Tuesday, 30 August 2016

“I did not commit the crimes that I am unjustly accused” - Dilma Rousseff

Rousseff arrived Monday at Brazil’s Senate for a dramatic finale to an impeachment trial likely ending 13 years of leftist rule in Latin America’s biggest country.
Brazil’s suspended president Dilma Rousseff denied Monday that she had committed an impeachable crime, as she defended herself before senators preparing to vote on removing her from office.

“I did not commit the crimes that I am unjustly accused of,” the 68-year-old leftist leader said in an address to the Senate, repeating her claim that the impeachment drive was a “coup.”

Rousseff, 68, was greeted by cheering supporters as she arrived in the Senate to testify for the first time in her defense, just hours before senators were to start voting on her fate.
“Dilma, warrior of the Brazilian homeland!” the crowd of supporters shouted.

Rousseff is accused of having taken illegal state loans to patch budget holes. Momentum to push her out is also fuelled by deep anger at Brazil’s historic recession, political paralysis and a vast corruption scandal centred on state oil giant Petrobras.

The first female president of Brazil, who says she did nothing worthy of impeachment, was to speak for about half an hour from the podium, then face questioning from allies and opponents.
It was unclear whether Rousseff would repeat her explosive claim on the Senate floor that the trial is a coup d’etat aimed at destroying her Workers’ Party and restoring the right to power.

However, the packed Senate chamber crackled with tension.
Rousseff came to the showdown accompanied by heavyweight allies, including her presidential predecessor Luiz Inacio Lula da Silva, and a dozen former cabinet members.

A small crowd of loyalists gathered from early morning outside the Senate and supporters shouted “Dilma come back!” from cars as they drove past the building’s entrance.

However, there appeared to be little Rousseff could say to save her presidency.

Closing arguments will begin after her testimony Monday, followed by voting, possibly extending into Wednesday. Opponents say they will easily reach the needed two-thirds majority — 54 of 81 senators — to remove her from office.

In that case, Rousseff’s former vice president turned political enemy, Michel Temer, will be confirmed as president until elections in 2018.
Temer, from the center-right PMDB party, has already been acting president since May, using his brief period in power to steer the government rightward.

He plans to leave Tuesday or Wednesday on his first official foreign trip, a G20 summit in China, where officials say he will push to restore the tattered reputation of Brazil’s economy.
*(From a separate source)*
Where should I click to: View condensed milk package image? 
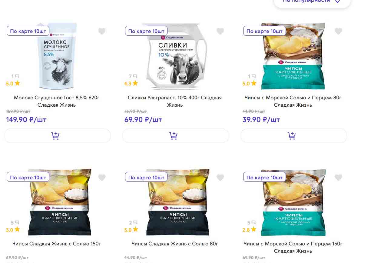coord(57,56)
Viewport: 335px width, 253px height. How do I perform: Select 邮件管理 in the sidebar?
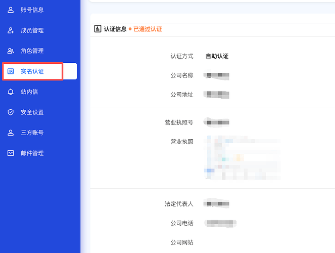pos(32,153)
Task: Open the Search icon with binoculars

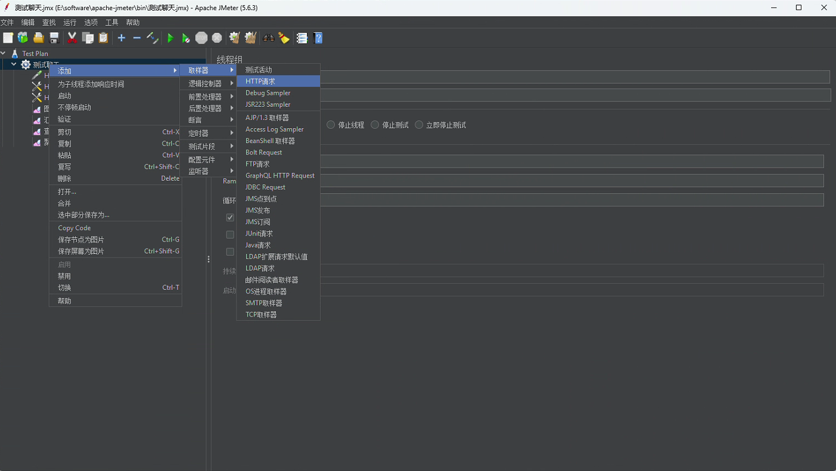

Criticized for lacking a popular touch or appetite for backroom politicking, Rousseff has barely double digit approval ratings.

However, supporters outside the Senate said they backed Rousseff’s claim to be victim of trumped up charges in a rightwing coup.
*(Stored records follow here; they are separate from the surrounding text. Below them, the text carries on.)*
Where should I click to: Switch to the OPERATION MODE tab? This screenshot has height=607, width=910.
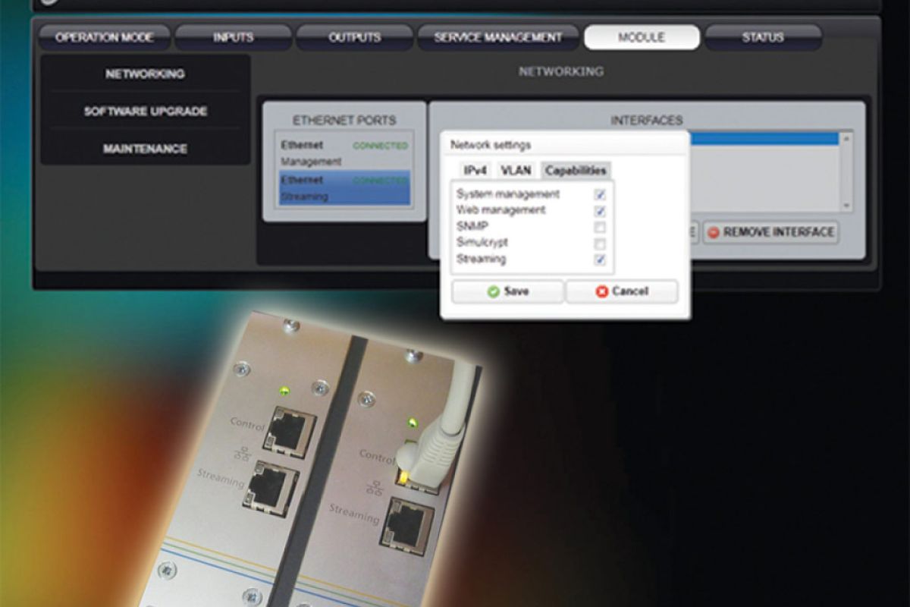pos(104,37)
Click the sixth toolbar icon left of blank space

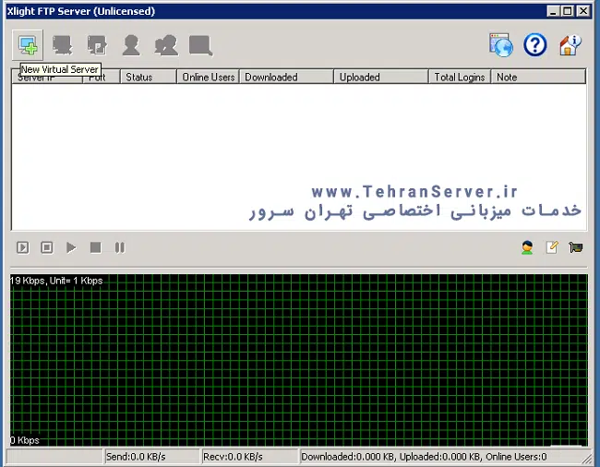pos(200,44)
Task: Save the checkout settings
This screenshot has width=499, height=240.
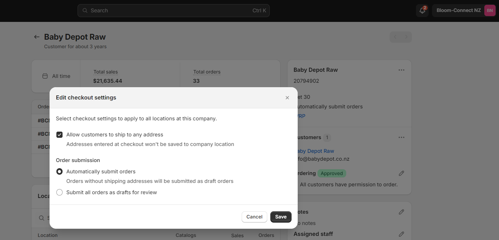Action: click(281, 217)
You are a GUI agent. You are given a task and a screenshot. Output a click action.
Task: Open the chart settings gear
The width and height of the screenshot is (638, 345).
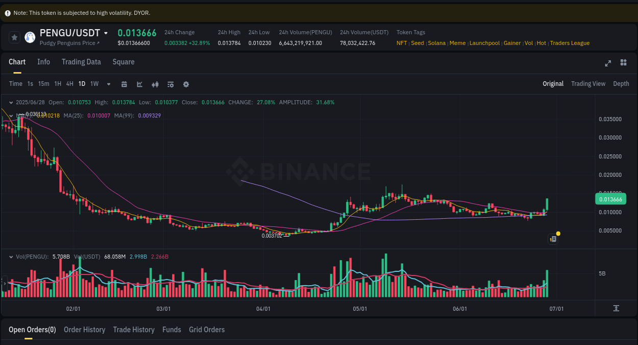tap(186, 84)

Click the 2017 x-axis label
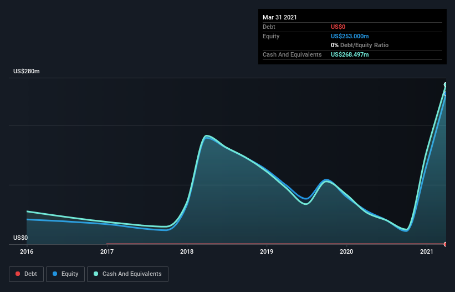pyautogui.click(x=107, y=251)
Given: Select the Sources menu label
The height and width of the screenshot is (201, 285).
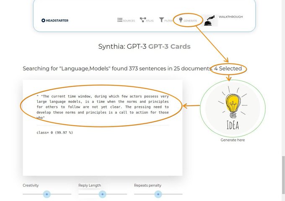Looking at the screenshot, I should click(129, 21).
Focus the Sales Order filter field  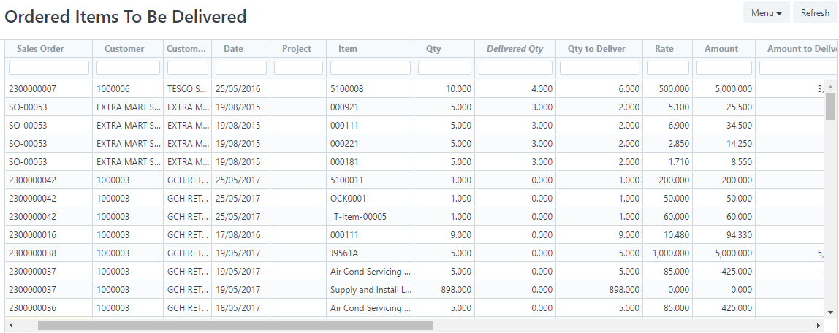click(x=49, y=68)
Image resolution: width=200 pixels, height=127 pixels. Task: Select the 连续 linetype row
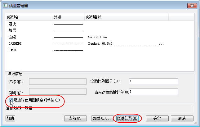[100, 37]
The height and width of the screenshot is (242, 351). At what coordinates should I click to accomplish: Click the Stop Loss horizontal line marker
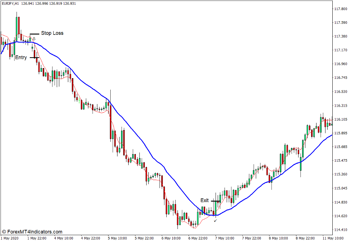35,34
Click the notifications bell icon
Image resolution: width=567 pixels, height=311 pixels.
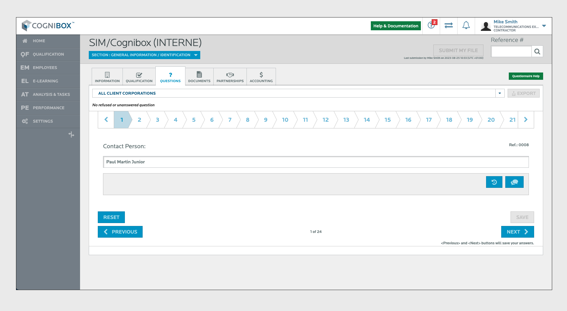click(466, 26)
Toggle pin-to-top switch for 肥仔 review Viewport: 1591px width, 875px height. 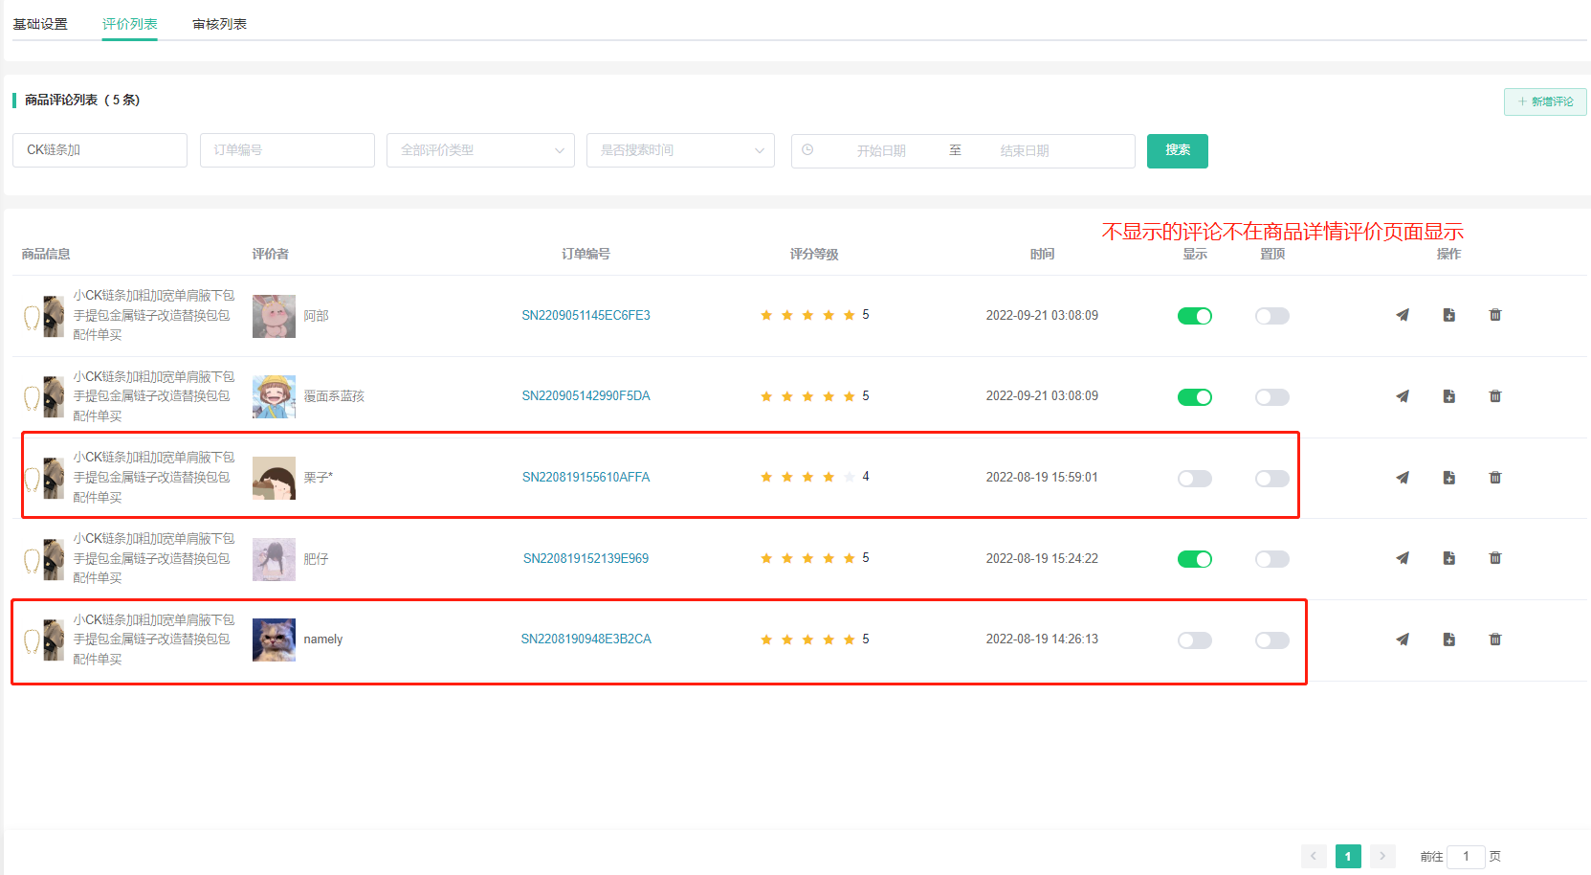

“I am fighting to defend democracy and the dignity of the people. This has been a persecution against the Workers’ Party, Dilma and the Brazilian people,” said one of about 100 protesters outside the Senate, retired teacher Marlene Bastos, 65.

Although most Brazilians have abandoned Rousseff, there is lingering sympathy for a woman who was imprisoned and tortured by the military dictatorship in the 1970s for belonging to a far left urban guerrilla cell.

Although her presidency has been mired in the Petrobras embezzlement and bribery scandal, Rousseff herself has never been charged with trying to enrich herself — unlike many of her prominent accusers and close allies. 
Temer is hardly more popular, according to opinion polls. He faces harsh questioning over his legitimacy as an unelected president and was loudly booed at the recent Olympic opening ceremony in Rio de Janeiro.

The impeachment case rests on narrow charges that Rousseff took unauthorized state loans to bridge budget shortfalls during her 2014 election to a second term.

Allies have spent the Senate trial arguing that these loans were nothing more than stopgap measures frequently employed by previous governments. 
Opponents, however, have broadened the accusation to paint Rousseff’s loans as part of her disastrous mismanagement, contributing to once booming Brazil’s slide into recession.

Brazil’s economy shrank 3.8 percent in 2015 and is forecast to drop a further 3.3 percent this year, the worst performance since the 1930s. Inflation stands at around nine percent and unemployment at 11 percent.
Rousseff’s side says that decline was caused by forces far beyond the president’s control, notably a worldwide slump in commodity prices, which hit exports hard.